- Title screen
- Developer: Chart Top Design
- Publisher: Tikkurila
- Platform: Commodore 64
- Release: 1986
- Genre: Action
- Mode: Single player

= Painterboy =

1986 video game

Painterboy is a game for Commodore 64. Released in 1986, it is one of the first advergames produced in Finland. The game advertises paints from Finnish paint company Tikkurila. It is based on "Father and Son" characters from Tikkurila's TV advertisements of the time, though somewhat caricatured compared to the advertisements, which had actors.

== Gameplay ==

The game is divided into two sections: driving and painting.

In the driving part, the objective is to drive from the office to the house to paint and back.
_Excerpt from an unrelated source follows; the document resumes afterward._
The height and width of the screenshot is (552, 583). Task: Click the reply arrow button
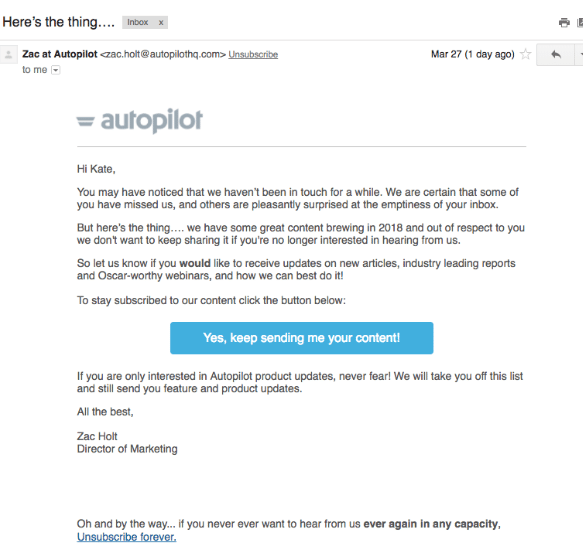point(556,55)
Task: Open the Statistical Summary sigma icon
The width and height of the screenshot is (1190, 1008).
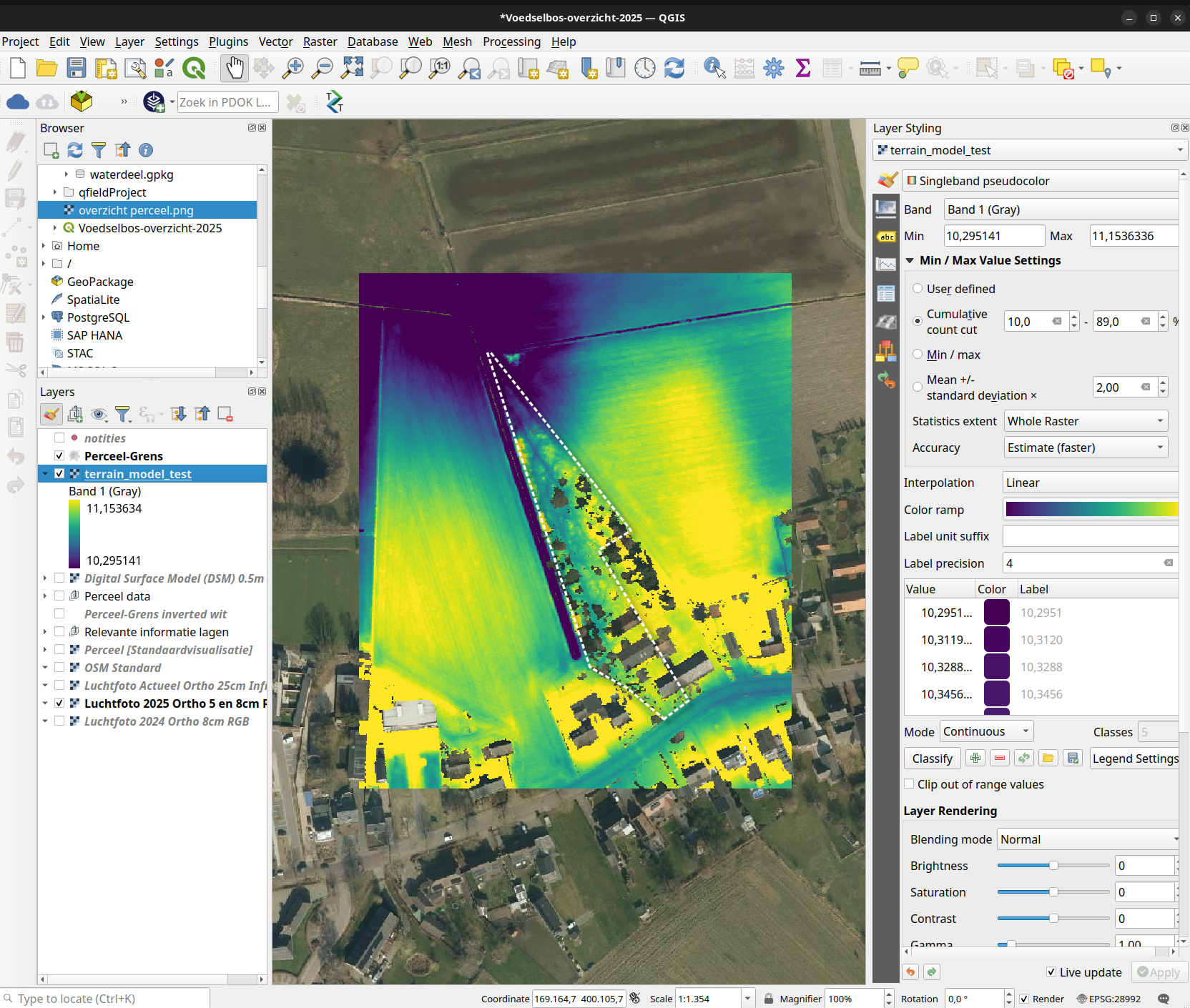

First, the player needs to pick a correct paint to paint the house with; a wrong choice (such as oil paint for a concrete building) will result in a chastisement from the Father. Driving is straightforward and is shown from above; the target building shows up in the game map, highlighted with Tikkurila's logo, and the compass shows where to drive. Driving off the road, colliding with a building, or getting run over by a train will make the player lose a life.

In the painting section, the player controls the Son, painting various sections of the building. The player must avoid painting any undesired things, such as dogs, birds, the Father, and the Girl Next Door.

== Availability ==
The retail price for the game was 67.00 mk for tape version and 69.00 mk for diskette (nominally about 11 €). The game was only available through mail order from Chart Top Design, the developer of the game.